Functionalized groups of scaffolds may be useful in the delivery of small
molecules (drugs) to specific tissues.
Synthesis
A number of different methods has been described in literature for preparing
porous structures to be employed as tissue engineering scaffolds. Each of these
techniques presents its own advantages, but none is devoid of drawbacks.
Nanofiber Self-Assembly: Molecular self-assembly is one of the few
methods to create biomaterials with properties similar in scale and chemistry
to that of the natural in vivo extracellular matrix (ECM). Moreover, these
hydrogel scaffolds have shown superior in vivo toxicology and
biocompatibility compared with traditional macroscaffolds and animal-
derived materials.
Textile technologies: these techniques include all the approaches that have
been successfully employed for the preparation of non-woven meshes of
different polymers. In particular non-woven polyglycolide structures have
been tested for tissue engineering applications: such fibrous structures have
been found useful to grow different types of cells. The principal drawbacks
are related to the difficulties of obtaining high porosity and regular pore size.
Solvent Casting & Particulate Leaching (SCPL): this approach allows the
preparation of porous structures with regular porosity, but with a limited
thickness. First the polymer is dissolved into a suitable organic solvent (e.g.
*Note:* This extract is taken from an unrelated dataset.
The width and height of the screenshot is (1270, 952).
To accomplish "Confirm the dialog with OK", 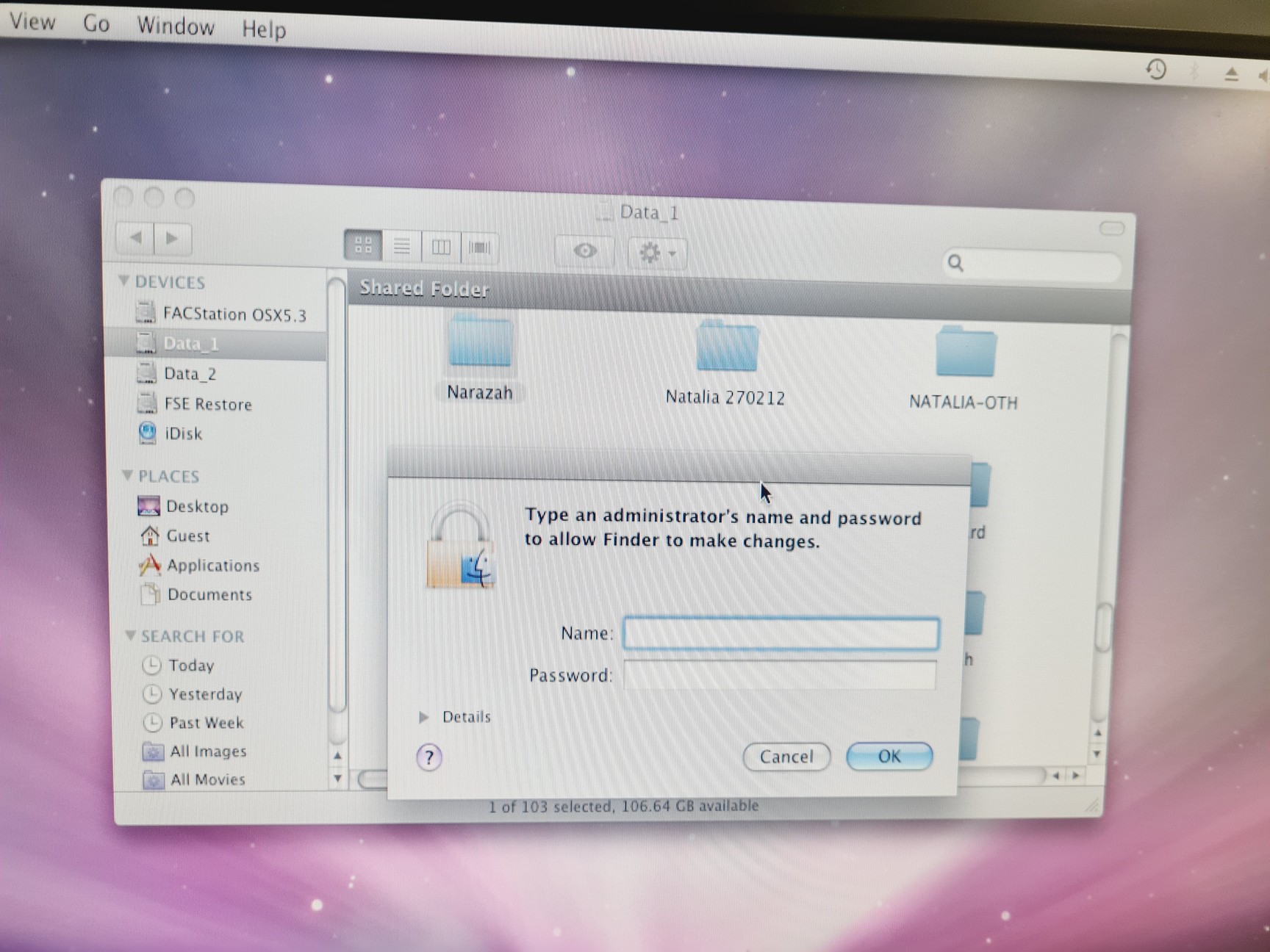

polylactic acid could be dissolved into dichloromethane), then the solution is
cast into a mold filled with porogen particles. Such porogen can be an
inorganic salt like sodium chloride, crystals of saccharose, gelatin spheres
or paraffin spheres. The size of the porogen particles will affect the size of
the scaffold pores, while the polymer to porogen ratio is directly correlated
to the amount of porosity of the final structure. After the polymer solution
has been cast the solvent is allowed to fully evaporate, then the composite
structure in the mold is immersed in a bath of a liquid suitable for dissolving
the porogen: water in case of sodium chloride, saccharose and gelatin or an
aliphatic solvent like hexane for paraffin. Once the porogen has been fully
dissolved a porous structure is obtained. Other than the small thickness range
that can be obtained, another drawback of SCPL lies in its use of organic
solvents which must be fully removed to avoid any possible damage to the
cells seeded on the scaffold.
Gas Foaming: to overcome the necessity to use organic solvents and solid
porogens a technique using gas as a porogen has been developed. First disc
shaped structures made of the desired polymer are prepared by means of
compression molding using a heated mold. The discs are then placed in a
chamber where are exposed to high pressure CO2 for several days. The
pressure inside the chamber is gradually restored to atmospheric levels.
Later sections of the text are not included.